= Beginning of Section =

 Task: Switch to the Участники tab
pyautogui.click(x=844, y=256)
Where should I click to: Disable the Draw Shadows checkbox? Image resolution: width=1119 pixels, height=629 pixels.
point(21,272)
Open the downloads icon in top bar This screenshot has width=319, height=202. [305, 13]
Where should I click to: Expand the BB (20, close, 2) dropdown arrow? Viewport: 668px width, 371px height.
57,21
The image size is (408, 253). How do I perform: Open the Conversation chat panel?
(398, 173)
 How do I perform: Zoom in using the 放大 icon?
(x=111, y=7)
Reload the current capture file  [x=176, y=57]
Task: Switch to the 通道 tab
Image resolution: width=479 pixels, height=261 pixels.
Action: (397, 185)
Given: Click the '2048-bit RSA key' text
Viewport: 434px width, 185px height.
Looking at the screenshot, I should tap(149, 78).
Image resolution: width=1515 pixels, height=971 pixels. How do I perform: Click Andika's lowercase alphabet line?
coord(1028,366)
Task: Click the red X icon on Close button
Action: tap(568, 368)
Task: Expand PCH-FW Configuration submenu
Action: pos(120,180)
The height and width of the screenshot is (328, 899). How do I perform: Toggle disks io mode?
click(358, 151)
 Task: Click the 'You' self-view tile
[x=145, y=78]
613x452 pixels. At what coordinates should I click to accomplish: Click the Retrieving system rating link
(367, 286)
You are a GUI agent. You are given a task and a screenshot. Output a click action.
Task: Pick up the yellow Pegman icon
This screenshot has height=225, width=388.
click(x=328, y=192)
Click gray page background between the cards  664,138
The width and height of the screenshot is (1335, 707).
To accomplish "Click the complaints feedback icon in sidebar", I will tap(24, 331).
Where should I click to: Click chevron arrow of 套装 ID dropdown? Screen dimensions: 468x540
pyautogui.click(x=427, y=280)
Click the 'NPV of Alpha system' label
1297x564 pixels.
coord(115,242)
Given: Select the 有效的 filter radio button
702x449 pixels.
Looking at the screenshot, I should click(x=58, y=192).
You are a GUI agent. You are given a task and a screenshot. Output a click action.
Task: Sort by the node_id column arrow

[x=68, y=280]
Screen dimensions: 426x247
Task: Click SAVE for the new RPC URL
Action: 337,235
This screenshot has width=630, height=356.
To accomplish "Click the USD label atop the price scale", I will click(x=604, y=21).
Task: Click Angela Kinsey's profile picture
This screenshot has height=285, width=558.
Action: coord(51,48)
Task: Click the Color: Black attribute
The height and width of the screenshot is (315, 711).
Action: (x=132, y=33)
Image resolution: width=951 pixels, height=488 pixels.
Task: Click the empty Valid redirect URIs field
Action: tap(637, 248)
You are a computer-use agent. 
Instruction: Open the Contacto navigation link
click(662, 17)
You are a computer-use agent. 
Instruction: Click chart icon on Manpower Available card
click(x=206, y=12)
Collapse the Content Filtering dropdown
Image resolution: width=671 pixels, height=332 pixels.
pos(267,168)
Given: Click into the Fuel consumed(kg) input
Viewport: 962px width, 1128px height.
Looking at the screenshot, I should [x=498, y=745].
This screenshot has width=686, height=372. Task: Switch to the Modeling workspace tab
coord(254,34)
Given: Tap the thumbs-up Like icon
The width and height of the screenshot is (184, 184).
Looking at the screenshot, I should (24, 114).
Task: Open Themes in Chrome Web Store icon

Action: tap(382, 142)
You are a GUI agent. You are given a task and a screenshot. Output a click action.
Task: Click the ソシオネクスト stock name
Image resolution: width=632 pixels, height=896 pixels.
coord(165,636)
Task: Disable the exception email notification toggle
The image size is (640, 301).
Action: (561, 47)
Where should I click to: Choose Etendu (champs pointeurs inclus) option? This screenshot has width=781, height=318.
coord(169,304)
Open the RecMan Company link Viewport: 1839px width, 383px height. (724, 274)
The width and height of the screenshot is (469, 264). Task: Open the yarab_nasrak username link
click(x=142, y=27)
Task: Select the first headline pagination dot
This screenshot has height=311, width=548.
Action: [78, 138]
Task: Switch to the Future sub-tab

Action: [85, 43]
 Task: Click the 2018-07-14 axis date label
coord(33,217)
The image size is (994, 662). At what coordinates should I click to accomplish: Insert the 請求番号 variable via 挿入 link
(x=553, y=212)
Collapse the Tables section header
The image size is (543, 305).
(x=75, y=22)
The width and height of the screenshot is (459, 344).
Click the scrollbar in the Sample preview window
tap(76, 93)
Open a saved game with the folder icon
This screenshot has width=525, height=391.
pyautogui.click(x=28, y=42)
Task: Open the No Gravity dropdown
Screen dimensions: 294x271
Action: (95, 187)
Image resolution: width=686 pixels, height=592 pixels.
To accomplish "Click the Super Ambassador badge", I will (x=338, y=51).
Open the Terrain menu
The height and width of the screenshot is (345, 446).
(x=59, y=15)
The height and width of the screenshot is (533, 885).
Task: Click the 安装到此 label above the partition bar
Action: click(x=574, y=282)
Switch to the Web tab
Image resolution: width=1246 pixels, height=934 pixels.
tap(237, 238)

= End of Section =

Given the records above, return exactly the lines starting at the line containing "Image resolution: width=686" and ending at the line containing "Open the Terrain menu", including both.

EXERCISE RESULT |
Image resolution: width=686 pixels, height=592 pixels.
To accomplish "Click the Super Ambassador badge", I will (x=338, y=51).
Open the Terrain menu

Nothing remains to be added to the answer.